TD: So, is Matejko and Rossini’s method also Krystian Lada’s method? Will the reality of Sigismondo be encrusted with our modernity?

KL: How do you translate this into the language of the theatre? How do you create a space that is a kind of collage of historical references and allusions – a staging that glorifies history by taking events into the land of fantasy and legend? My ambition is to discover and reveal the scheme behind this. I’d like the viewer to answer the question of who is who on stage. This is the case with Foppa and Rossini’s libretto – whether you read this story from the perspective of Krakow or Brussels, you can see a reflection of reality in it. We have in this opera a leader of a state who makes bad political decisions due to personal trauma. We have the tragic consequences of mixing emotions with politics. You don’t have to add anything to Rossini. It is more likely to be a matter of creating scenic images that will stimulate the imagination of the audience.

I am inspired here by poetry and painting, especially Malczewski (who was, by the way, a student in Matejko’s historical painting class).
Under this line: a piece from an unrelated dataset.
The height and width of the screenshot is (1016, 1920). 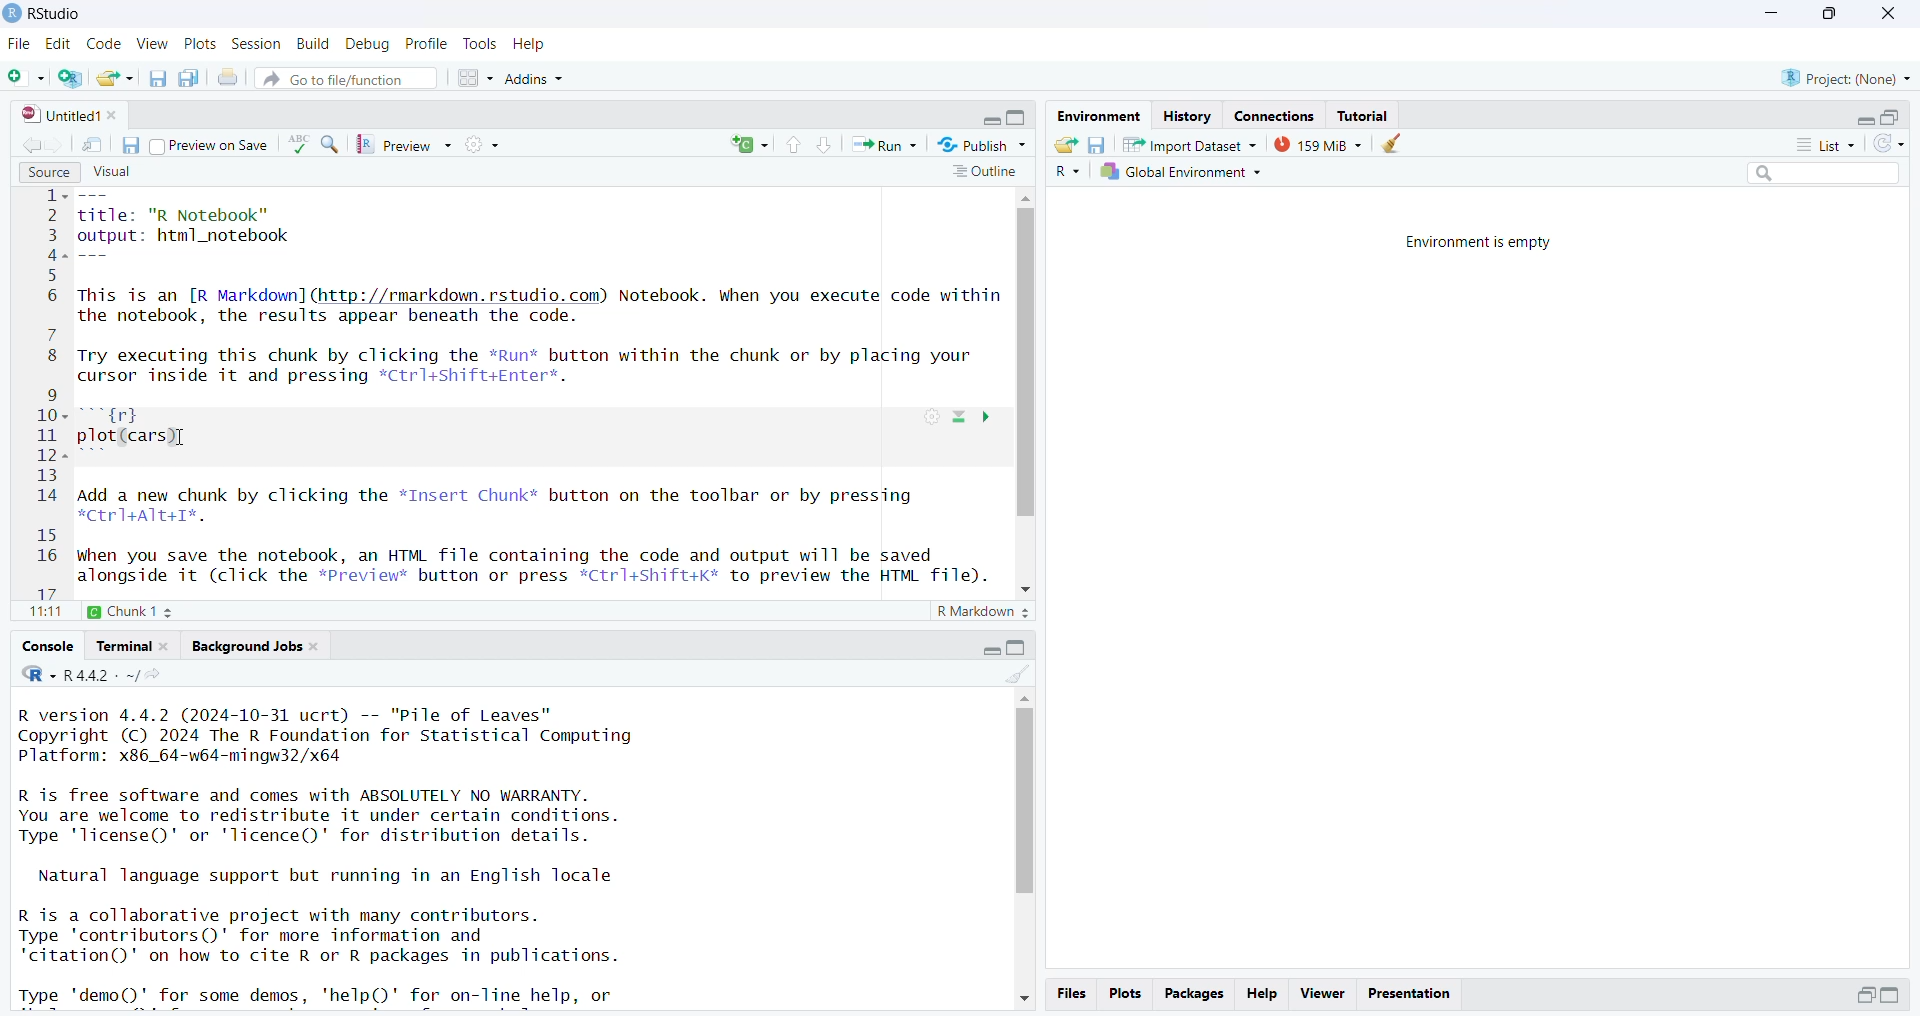 What do you see at coordinates (1071, 994) in the screenshot?
I see `files` at bounding box center [1071, 994].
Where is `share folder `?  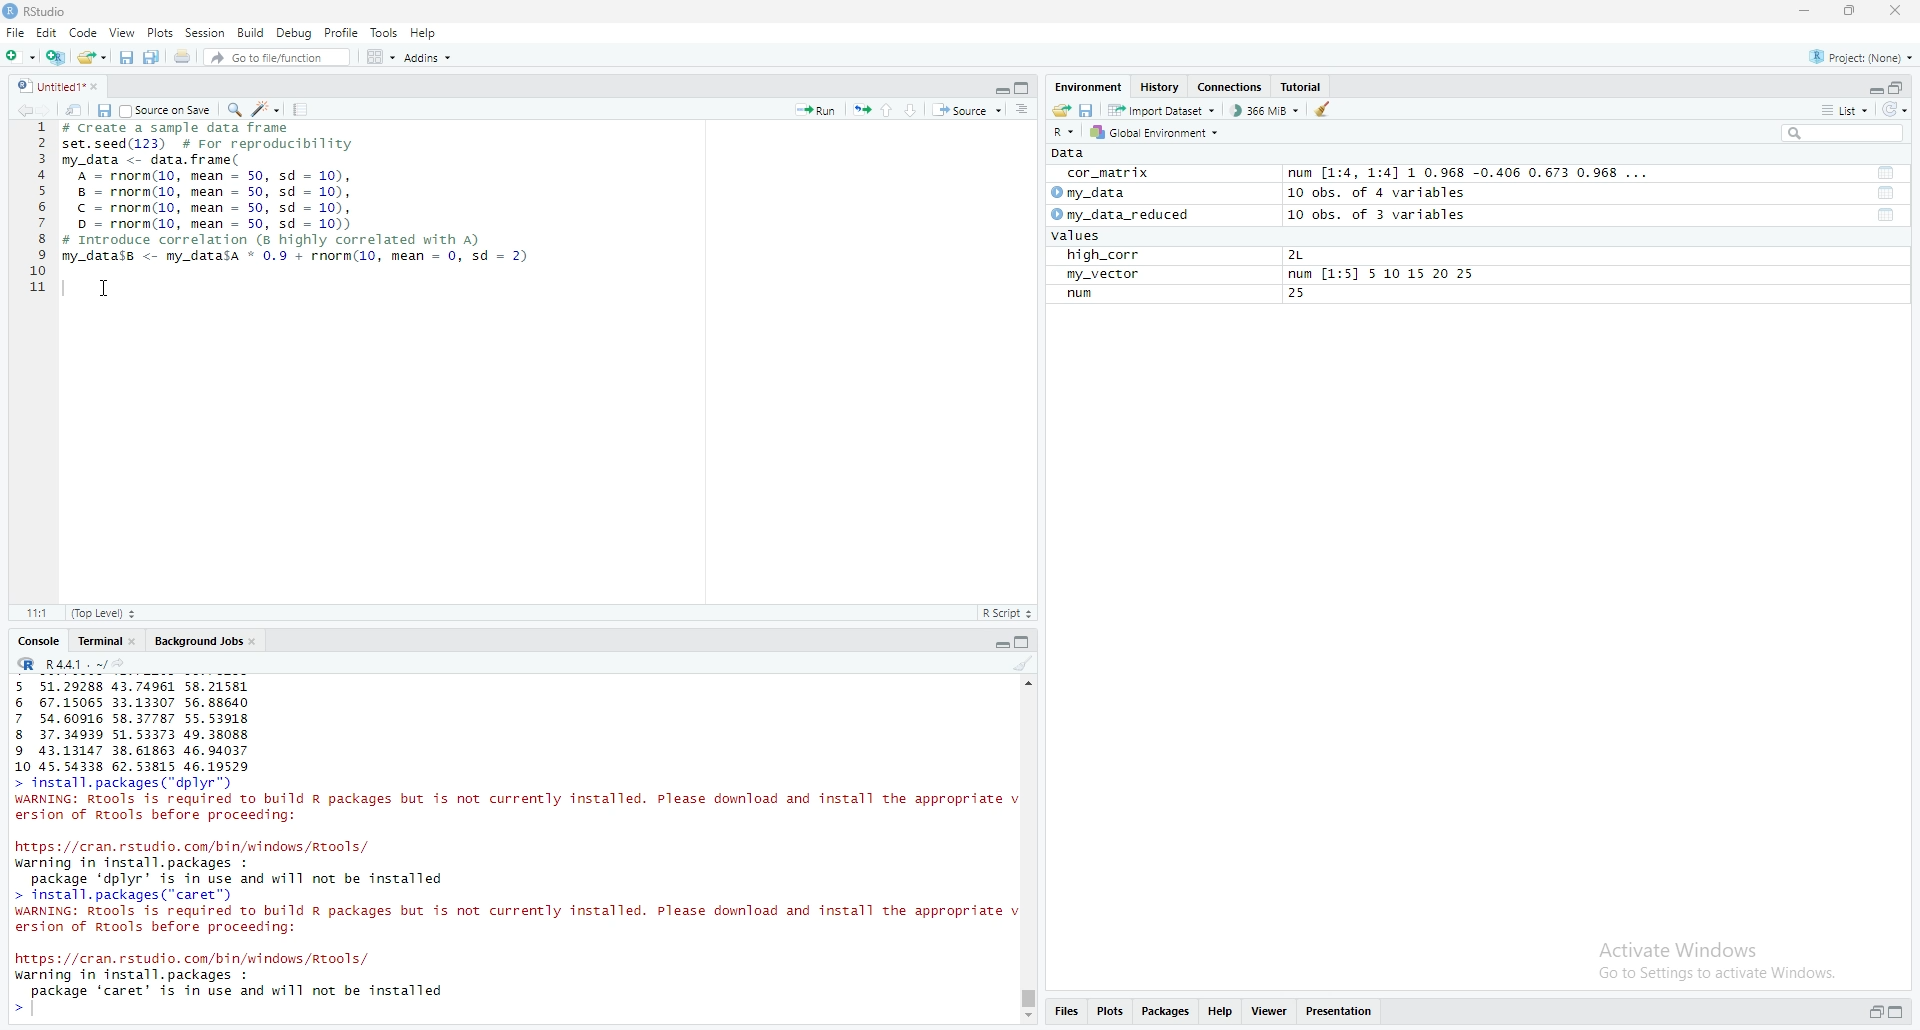
share folder  is located at coordinates (93, 57).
What fascinates me about him is that everything is symbolic, historical and concrete at the same time, that it is his face and self-portrait, and at the same time Hamlet, which grows to the rank of an ambiguous symbol, which can be read both in the Polish and in the wider cultural context. My ambition is to approach this kind of handling of images that are neither hermetic nor pop-cultural, but suggestive, communicating with the most intuitive emotional layers. Images that can be read like poetry – each time anew to discover successive layers of meanings and see successive references. Just like Wyspiański’s Wedding or Piwowski’s Cruise is always “about us”, here and now, but also “about us”, as a nation then and always. For me, this is the highest form of sublimity when it comes to juxtaposing poetry with history and modernity. That is what fascinates me now. So, if there is any reference to today’s reality in Poland, it’s just that.

 

Interview conducted for the magazine accompanying the Opera Rara Festival held in Krakow on 23.01-14.02.2020.

Krystian Lada – director and librettist. Active on international opera scene, lives in Belgium, where he worked as the director of dramaturgy at the La Monnaie National Opera. In 2017, he founded The Airport Society collective. The first winner of the Mortier Next Generation Award for exceptional talent in the field of opera.

Tomasz Domagała – theatre critic, member of the Polish section of the International Association of Theatre Critics (AICT), Polish Radio journalist, author of domagalasiekultura.pl blog, selector of the Divine Comedy Festival and FNT Festival in Rzeszów.